The soft tissue pocket is elevated laterally within the same region that is typically dissected for placement of an alar rim graft. Care should be taken to avoid perforation of the vestibular skin in this area. One of the key features of our dissection is that only partial elevation of the vestibular skin is performed to decrease fluid stasis and ischemia. This dissection should be more limited than with the traditional placement of a lateral crural strut graft.

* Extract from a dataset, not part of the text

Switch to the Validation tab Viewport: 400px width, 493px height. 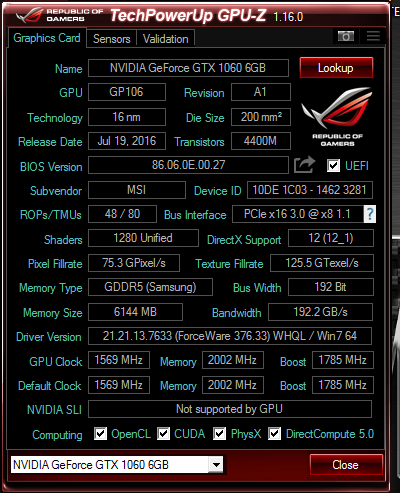click(x=166, y=39)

Next, a cartilage graft is fashioned and introduced into the soft tissue pocket. Either septal cartilage or auricular cartilage provides adequate thickness, bulk, and support while maintaining resiliency of the alar rim. Septal cartilage affords greater rigidity for the tip while auricular cartilage affords more curvature. Once the graft is fashioned, it is advanced into the vestibular soft tissue pocket. The graft is placed inferiorly and laterally first (Figure 3, right), followed by gentle insertion into the cephalic pocket. The final graft should be in direct contact with the LLCs just above the vestibular skin (Figure 4). Suturing the graft onto the LLC is often not necessary, due to limited dissection of vestibular skin. Finally, the incision is closed with 5-0 or 6-0 Chromic sutures. A dissolvable suture may be used to obliterate dead space between vestibular skin and the integrated graft. A video demonstration of this technique is available (see Movie 1).

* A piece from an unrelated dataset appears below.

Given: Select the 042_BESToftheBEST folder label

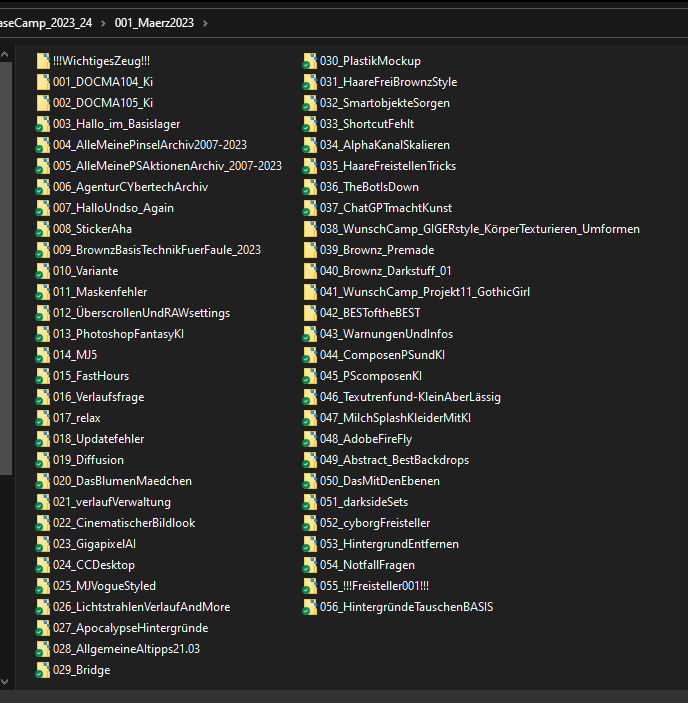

Advantages of the integrated graft:
The integrated alar-lateral crural strut graft represents a marriage of two contemporary grafting techniques in rhinoplasty, and is a versatile approach for providing tip support and lateral crura support while preventing sidewall collapse. Whereas alar contour grafts provide alar rim and sidewall support and can resist notching, lateral crural strut grafts tend to be more rigid and contribute to LLC re-positioning, flattening lateral crura concavity, or improving nasal tip projection. The integrated graft described here combines these functions and is modifiable depending on size and orientation, such that alar rim graft or lateral crural strut graft characteristics may exert primary effects. Its advantages over previously described grafting methods include the ability to combine versatility of the alar rim graft with the strength and tip-defining ability of the classic lateral crural strut graft. It also decreases the amount of vestibular skin dissection and minimizes the amount of cartilage required to achieve optimal aesthetic and functional goals of surgery.
Clinical example:
We provide an example of a patient who underwent placement of the integrated alar-lateral crural strut grafts. This patient presented with a history of nasal trauma and longstanding nasal obstruction, which was more severe on the right. Her symptoms were refractory to medical therapy and she elected to proceed with surgery. Her pre-operative examination was notable for severe caudal septal deflection to the right, alar contour distortion, and external valve collapse. The patient underwent open rhinoplasty, septoplasty, placement of bilateral spreader grafts, caudal septal extension graft, and bilateral integrated alar-lateral crural strut grafts. Figure 5 shows her pre- and post- operative frontal and base view photographs, which demonstrate improvement in alar rim contour, tip support, and definition after surgery. Her pre- and post-operative oblique and profile photographs (Figure 6) demonstrate improvement in profile and enhanced sidewall support.
Conclusion:
The integrated alar-lateral crural strut graft described here combines the advantages of the traditional lateral crural strut graft and alar rim graft. In our experience, this graft is a versatile and effective alternative to traditional methods of LLC re-positioning and nasal sidewall support. This discussion highlights the role of comprehensive pre-operative planning and analysis, and emphasizes the importance of addressing LLC malposition and alar rim deformity during rhinoplasty.